Road safety crisis demands urgent Government action – Lawlor

17 December 2025

Road safety crisis demands urgent Government action – Lawlor - The Labour Party

Labour’s George Lawlor TD today called for urgent and decisive Government action to address the worsening road safety and transport crisis at Leaders’ Questions in the Dáil. Speaking after yet another day of traffic chaos across Dublin and surrounding counties, Deputy Lawlor said this Government is failing commuters, families and road users, as congestion worsens, public transport reliability declines, and road deaths continue to rise. He said the response from An Taoiseach in the Dáil today was unacceptable, barely scratching the surface of the scale of the crisis, and called on Government to immediately strengthen road policing, restore investment in public transport, and follow through on long-promised reforms of road safety governance.

Deputy Lawlor said:

“Families are paying the price for a transport system that is no longer functioning properly and for a road safety strategy that is clearly failing. Every day, workers are stuck in gridlock, buses simply do not show up, trains are cancelled, and entire Luas lines shut down at the first sign of disruption. For those trying to get to work, collect children, or care for loved ones, this is not an inconvenience. It is a daily stress that is deeply damaging to quality of life.
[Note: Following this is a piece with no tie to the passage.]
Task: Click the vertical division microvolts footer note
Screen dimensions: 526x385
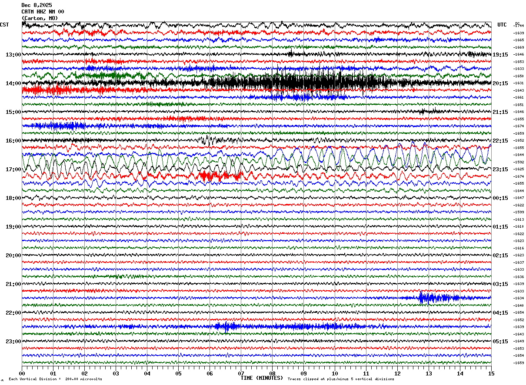Action: [x=56, y=379]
“This Government has allowed congestion to spiral while rowing back on remote working, abandoning the 2:1 investment commitment in public transport, and failing to deliver basic reliability across buses, trains and trams. At the same time, roads policing has been allowed to weaken. Dangerous driving is increasingly going unchallenged, with fewer penalty points issued for speeding than a decade ago and no meaningful rollout of tools like automatic number plate recognition or fixed speed cameras.

“The Taoiseach’s response in the Dáil today was deeply disappointing. It barely scratched the surface of what commuters and families are experiencing and failed to offer any credible plan to reverse rising road deaths. Already this year, 180 people have lost their lives on our roads. If current trends continue, this will surpass last year’s total, which was the highest in almost a decade. Ireland is now one of the few European countries where road deaths are increasing, despite an official target to halve fatalities by 2030.

“The Government’s own Road Safety Strategy is not being delivered. The Crowe Report on roads policing was clear about the need for stronger enforcement, yet action has stalled. Even more concerning is the decision to abandon the agreed reform of the Road Safety Authority, recommended by an independent external review and endorsed by Government last year, which would have separated safety oversight from operational functions such as the NCT and driver testing.

“Labour is calling for immediate action: a significant increase in roads policing and enforcement, full implementation of modern detection technologies, national oversight of known collision black spots, and the urgent reform of the Road Safety Authority so it has the powers and accountability to actually make our roads safer. Commuters, families and road users deserve a system that protects them. This Government must act now.”